→ **Your instructions**: Set down exactly the lines from the one containing "Aimigo for iOS (352, 2333)" through the last line of the records below, both included, and nothing else.

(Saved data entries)
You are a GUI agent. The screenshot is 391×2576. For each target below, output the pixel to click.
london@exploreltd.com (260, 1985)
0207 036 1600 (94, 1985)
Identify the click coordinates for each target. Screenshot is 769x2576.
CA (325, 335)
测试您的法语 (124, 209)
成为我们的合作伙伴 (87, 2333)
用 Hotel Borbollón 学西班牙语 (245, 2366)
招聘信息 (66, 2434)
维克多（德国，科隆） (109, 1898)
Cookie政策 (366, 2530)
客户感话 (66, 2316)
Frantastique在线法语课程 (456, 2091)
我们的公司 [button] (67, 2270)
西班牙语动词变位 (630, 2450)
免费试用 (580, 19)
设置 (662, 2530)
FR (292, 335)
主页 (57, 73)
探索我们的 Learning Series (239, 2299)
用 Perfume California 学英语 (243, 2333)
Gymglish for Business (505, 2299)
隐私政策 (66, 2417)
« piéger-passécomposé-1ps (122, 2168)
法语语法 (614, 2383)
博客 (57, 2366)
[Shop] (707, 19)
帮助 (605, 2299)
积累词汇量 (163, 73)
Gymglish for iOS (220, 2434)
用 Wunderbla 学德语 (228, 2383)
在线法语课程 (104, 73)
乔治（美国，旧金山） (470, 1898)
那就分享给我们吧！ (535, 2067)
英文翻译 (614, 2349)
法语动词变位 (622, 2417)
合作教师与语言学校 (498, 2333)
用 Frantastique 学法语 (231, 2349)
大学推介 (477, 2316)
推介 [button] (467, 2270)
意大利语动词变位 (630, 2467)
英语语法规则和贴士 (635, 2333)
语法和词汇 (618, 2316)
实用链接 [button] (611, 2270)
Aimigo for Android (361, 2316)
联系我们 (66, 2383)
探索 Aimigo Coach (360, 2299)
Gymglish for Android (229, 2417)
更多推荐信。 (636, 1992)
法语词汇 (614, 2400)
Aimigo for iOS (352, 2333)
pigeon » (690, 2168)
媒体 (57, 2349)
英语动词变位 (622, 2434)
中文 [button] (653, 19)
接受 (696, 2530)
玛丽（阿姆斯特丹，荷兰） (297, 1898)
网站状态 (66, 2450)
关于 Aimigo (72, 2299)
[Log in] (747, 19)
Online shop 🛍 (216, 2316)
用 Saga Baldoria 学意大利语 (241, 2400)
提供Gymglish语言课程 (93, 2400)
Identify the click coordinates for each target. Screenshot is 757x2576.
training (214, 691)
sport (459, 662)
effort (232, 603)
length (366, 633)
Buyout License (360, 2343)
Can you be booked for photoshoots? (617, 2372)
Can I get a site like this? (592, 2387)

→ **Answer box**:
Aimigo for iOS (352, 2333)
pigeon » (690, 2168)
媒体 (57, 2349)
英语动词变位 (622, 2434)
中文 [button] (653, 19)
接受 (696, 2530)
玛丽（阿姆斯特丹，荷兰） (297, 1898)
网站状态 (66, 2450)
关于 Aimigo (72, 2299)
[Log in] (747, 19)
Online shop 🛍 (216, 2316)
用 Saga Baldoria 学意大利语 (241, 2400)
提供Gymglish语言课程 (93, 2400)
Identify the click coordinates for each target. Screenshot is 757x2576.
training (214, 691)
sport (459, 662)
effort (232, 603)
length (366, 633)
Buyout License (360, 2343)
Can you be booked for photoshoots? (617, 2372)
Can I get a site like this? (592, 2387)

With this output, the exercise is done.